The dangers of graduate student “unionization” are currently on full display at the University of Illinois. Betraying the undergraduates that they teach, Illinois graduate students went out on strike Monday, demanding that the university guarantee tuition waivers for out-of-state students. In a statement that offers a sense of how much the “union” activists value the students they teach, Kerry Pimblott, lead negotiator for the graduate student “union,” proclaimed, “We control this campus; we decide if they have instruction on this campus.”

Why should Illinois taxpayers accommodate the strikers’ demands? Amber Cooper, a leader of the University of Michigan’s graduate student union who joined the strikers, offered an articulate rationale: the university’s position was “freaking ridiculous.”

Any good Ph.D. program will offer tuition waivers—they’re the only way to recruit talented graduate students. But the Illinois administration, for perfectly understandable reasons, has proved reluctant to place what amounts to an academic decision into a contract. Moreover, if the current economic downturn continues, Illinois, like all public universities, will come under increasing pressure to cut costs and raise additional revenue. There’s no particular reason why automatic tuition waivers should be exempt from consideration in such a budget crisis.

Meanwhile, the strikers don’t appear to be experiencing any particular hardship.
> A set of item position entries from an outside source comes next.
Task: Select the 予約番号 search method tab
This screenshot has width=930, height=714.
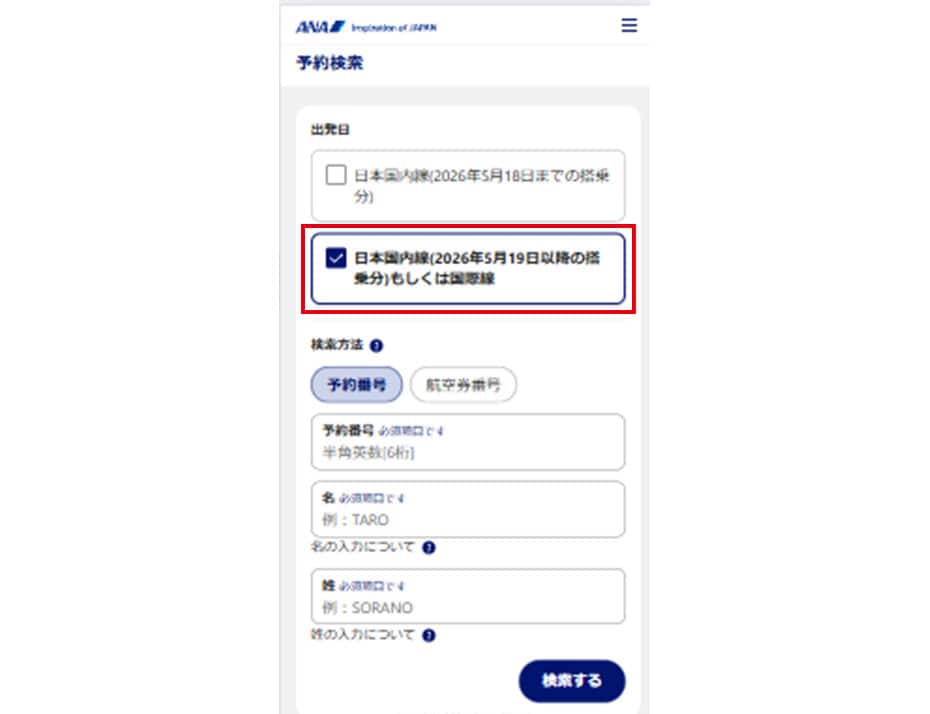Action: click(x=356, y=385)
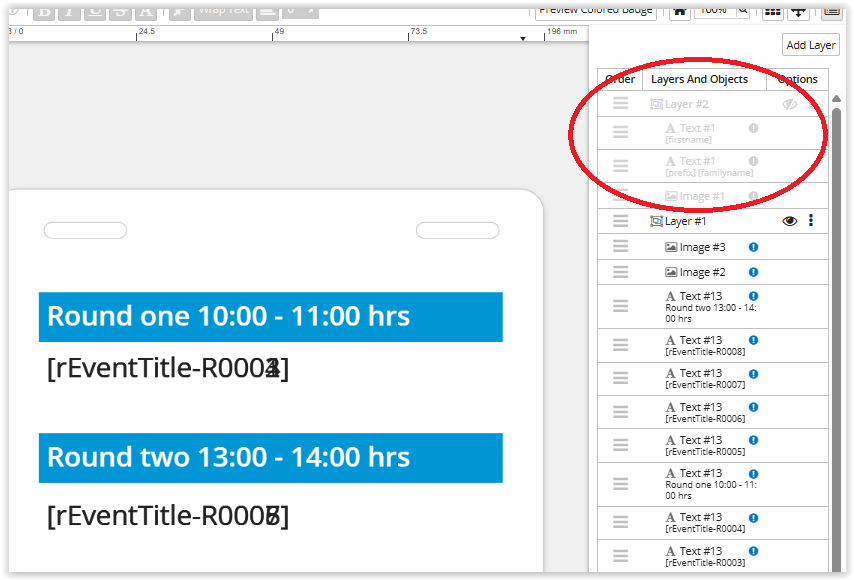Viewport: 854px width, 580px height.
Task: Click the layers panel vertical scrollbar
Action: 836,300
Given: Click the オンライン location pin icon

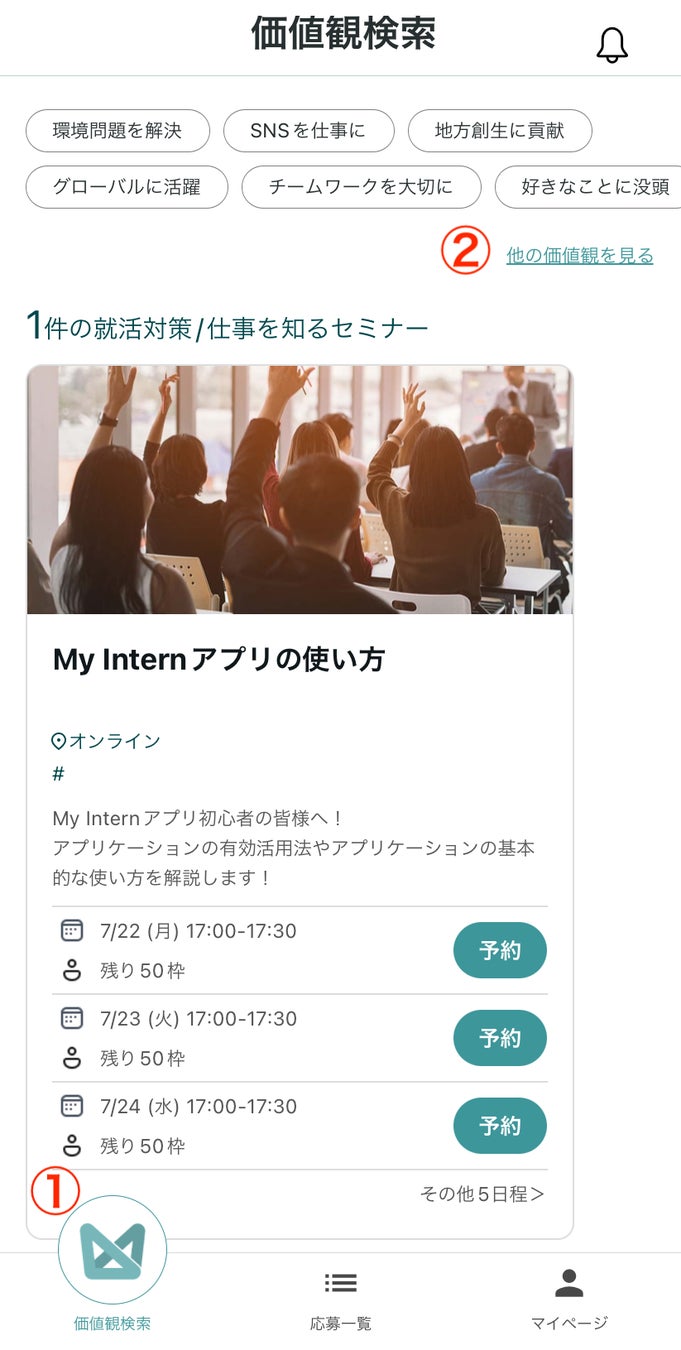Looking at the screenshot, I should tap(59, 741).
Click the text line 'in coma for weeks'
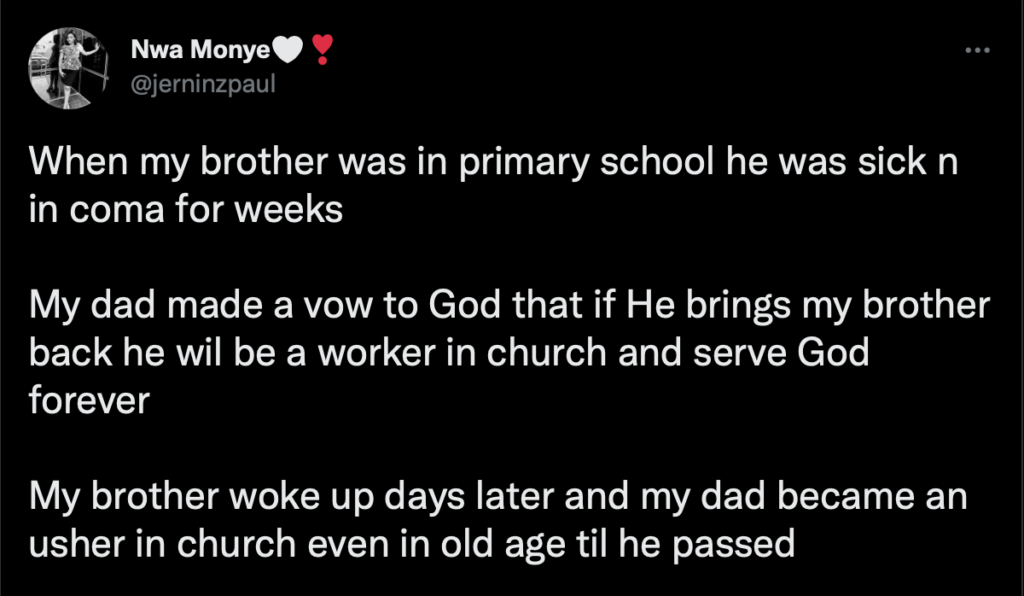This screenshot has height=596, width=1024. coord(185,210)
The Illinois provost sent out a mass e-mail indicating that no current graduate student would see his or her tuition waiver adjusted. And though they walked out on their students, it appears as if the graduate students will not see their stipends reduced for the time they spend on the picket line instead of the classroom.

Undergraduates—as so often is the case on campus political matters—offered the most sensible response. Senior Alisha Janssen, astutely noted, “It’s not really fair that we have to pay for an education, and they are complaining about getting paid for getting an education.” And James Liu told the Chicago Tribune, “It’s not that hard to cross a picket line. I don’t feel guilty about it. I don’t feel like I should sacrifice my credit because this is between the grad students and the university.”

Liu and Janssen, of course, are correct. While the Illinois administration appears ready to cave to the “union” extremists, the university should do more to look after the undergraduates it teaches, and do less to accommodate the demands of graduate student activists.